Monday, August 30, 2010

Plato Tripped

Every now and then I’m seized by a sick desire to revisit my old schoolbooks. I gave into it and repaid Plato a visit, starting with The Republic, in which he describes the beauty of a proto-fascist state that has all the charm of a high security prison. Plato’s imagined Republic comes complete with its own selectively bred Guardian Class, for which Schutzstaffel (SS) is a pretty fair German translation.

There is much that is right about Plato, but what is wrong with him is evident even in his description of the gestation period for human beings:

"For the human creature the number is the first in which root and square multiplications comprising three dimensions and four limits of basic numbers, which make like and unlike, and which increase and decrease, produce a final result in completely commensurate terms."

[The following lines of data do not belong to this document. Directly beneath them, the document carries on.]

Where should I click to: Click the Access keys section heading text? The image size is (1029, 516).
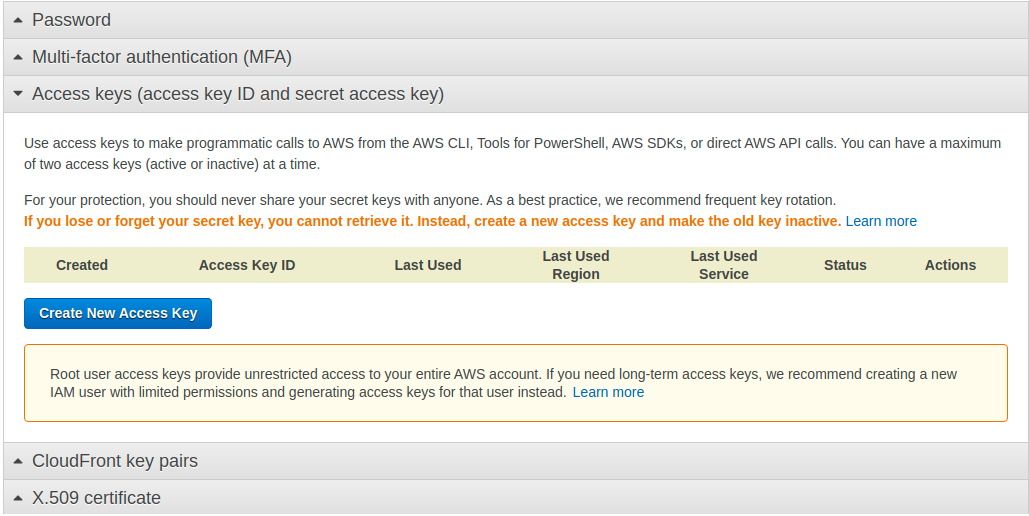point(238,94)
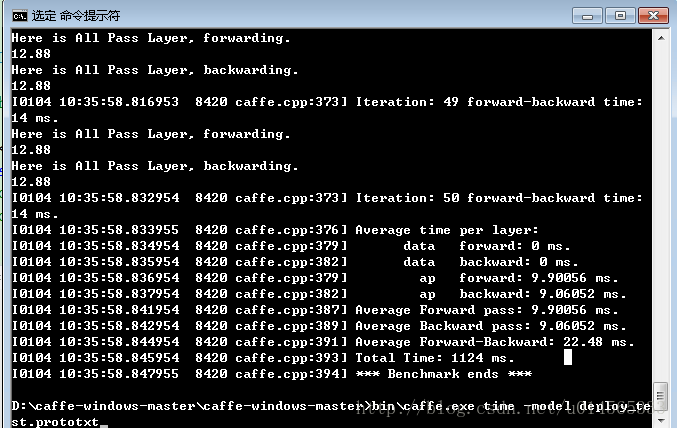The image size is (677, 428).
Task: Click the empty scrollbar track above the thumb
Action: (x=660, y=200)
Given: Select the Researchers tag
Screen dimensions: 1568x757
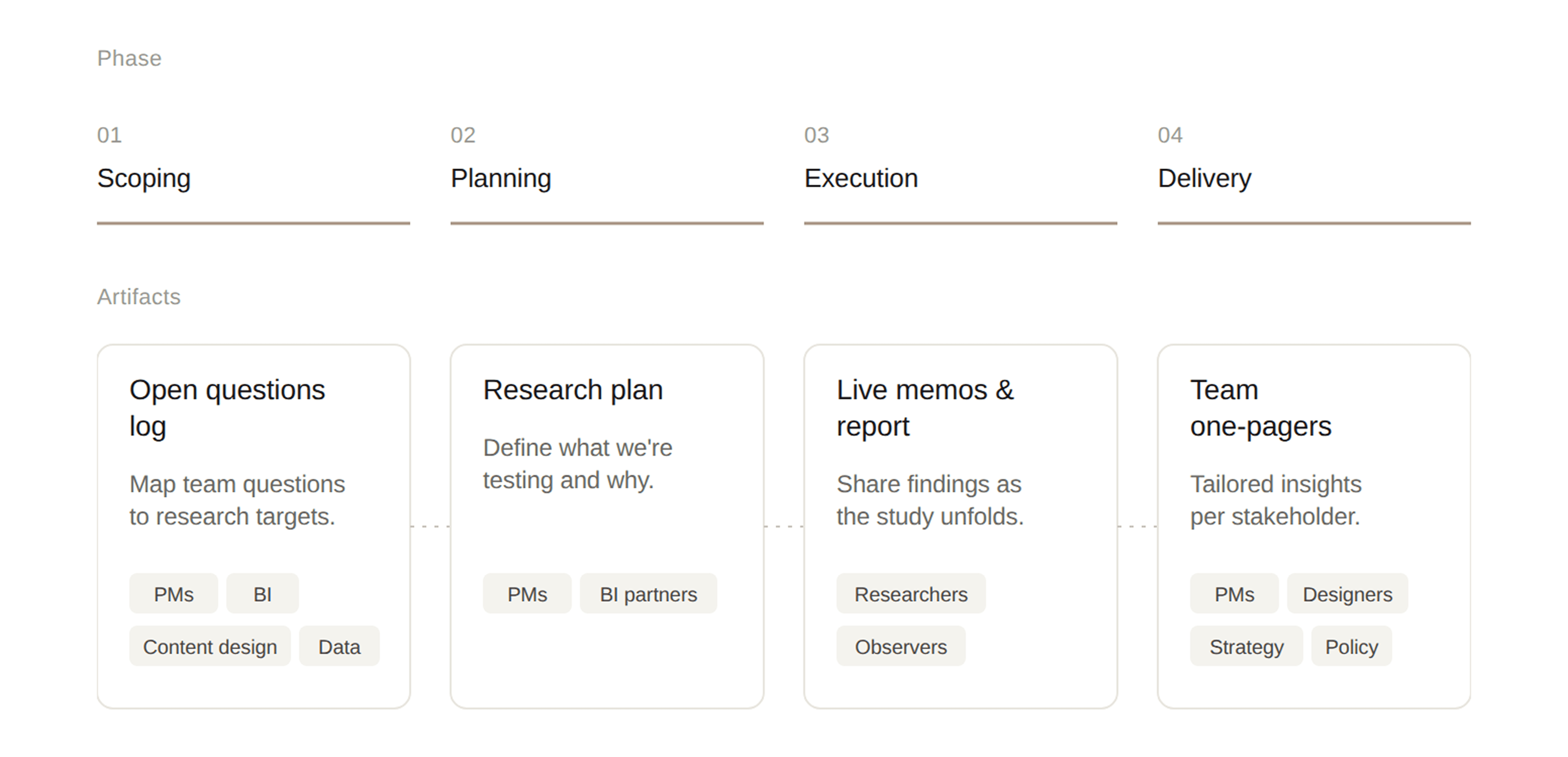Looking at the screenshot, I should [x=911, y=594].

Uh, yeah. If you are thinking this must be clearer in the original Greek, you are mistaken. It wasn't until a century ago that classicists figured out exactly what he was getting at, and then only by bothering colleagues in the Mathematics Department down the hall. The initial "number" has been determined to be 216, or 3 cubed plus 4 cubed plus 5 cubed. Then, 216 + [(3)(4)(5)] = 276 days. This is such a monumentally stupid way of saying "nine months" that only a man as brilliant as Plato could have come up with it. Much the same can be said about his entire Republic.

There is a totalitarian streak in many intellectuals from Plato’s day to our own. This stems from a belief that they are surrounded by fools, which no doubt is true, and that they themselves are not fools, which is very dubious indeed. Many find it impossible to resist the impulse to tell the rest of us what is good for us and then to try to ensure we get it good and hard. The results can be as minor as pettily annoying vice taxes or as catastrophic as the slaughter of millions by the social theorists of the Khmer Rouge.

Plato, in another dialogue, records Socrates' conclusion that he is the wisest man in Athens because he at least knows he is ignorant. Plato apparently forgot this when he wrote The Republic.

One fellow did challenge Plato’s pretensions during his lifetime. Dionysus of Syracuse, who provided Plato with accommodations and a cushy salary, grew tired of being lectured that a “wise man” could be happy either as a slave or as a king, so he sold Plato into slavery aboard a galley. Plato’s friends caught up with him in Aegina and purchased back his freedom. We are not told if Plato was still happy.